SBIR-STTR Award

Mechanical pulping accounts for about 25% of the wood pulp production in the world today. This volume is expected to increase in the future. Mechanical pulping, with its high yield, is viewed as a way to extend these resources. However, mechanical pulping is electrical energy-intensive (a mill processing 300 tons of pulp/day spends about $10 million in electricity cost) and yields paper with less strength. Biopulping, defined as the fungal treatment of wood chips prior to mechanical pulping, overcomes both of these problems. Unfortunately, the process reduces the brightness and opacity of resulting biofibers. High brightness and high opacity are highly desirable for the production of high quality papers. Fiber loading is a technology in which calcium carbonate is deposited onto the surface and inside the fibers, which increases the brightness and opacity of papers significantly and thus has the potential of solving both problems associated with biopulping. Therefore, the proposed research is directed at demonstrating the technical and scientific feasibility of combining the two newly-developed technologies. Both mechanical (control and biofibers), and softwood bleached kraft pulps will be subjected to fiber loading to produce high quality papers. ANTICIPATED RESULTS & POTENTIAL COMMERCIAL APPLICATIONS OF RESEARCH The proposed research will result into an innovative technology that will save electrical energy (at least 30%); improve paper strength and optical properties; reduce the environmental impact of pulping, particularly reduction in greenhouse gas emissions; enhance economic competitiveness by lowering the production cost significantly ($7-8 million/year anticipated savings); and create jobs in rural areas. Thus the proposed research will also satisfy the public interest by developing a sustainable agricultural system; protecting the environment; developing value-added non-food products from agricultural materials; and enhancing global competitiveness, and economic opportunity and quality of life, especially for people in rural areas.
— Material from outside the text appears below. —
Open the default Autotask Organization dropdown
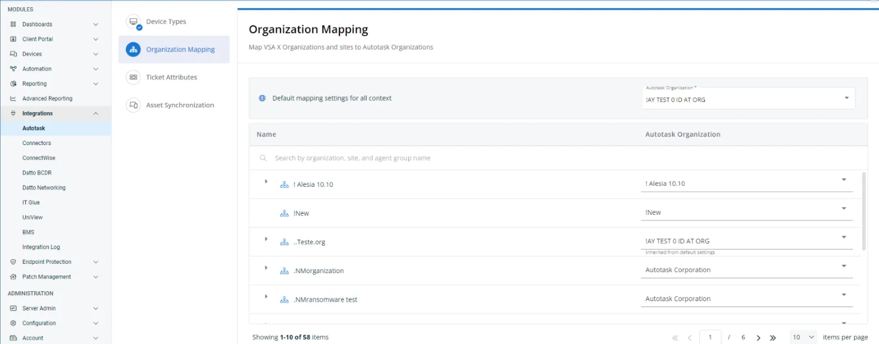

The overall goal of the proposed program is to demonstrate the technical and scientific feasibility of combining the biopulping and fiber loading technologies at a pilot-scale simulating industrial conditions to minimize the initial research and development costs. The combined technology will save electrical energy, improve paper quality (strength and optical properties), and reduce the environmental impact of pulping cost-effectively compared to the present process of producing the same products. Biopulping, defined as the treatment of wood chips with a lignin-degrading fungus prior to mechanical pulping, is a new technology for papermaking. In this process, at least 30% electrical energy is saved and paper strength properties are improved. Unfortunately, the process reduces the brightness and opacity of the resulting paper. High brightness and high opacity are critical for the production of high quality papers, particularly when the trend in the pulp and paper industry is towards producing lightweight papers. We have also developed another new technology called fiber loading. In this technology, calcium carbonate is deposited as filler within, on the surface of, and outside the fibers. The process improves brightness, opacity, and bonding strength, and reduces energy consumption during drying. Thus, this fiber loading technology has the potential of overcoming both the problems associated with biopulping. During Phase I, the technical feasibility of combining the two newly developed technologies was established at a laboratory scale.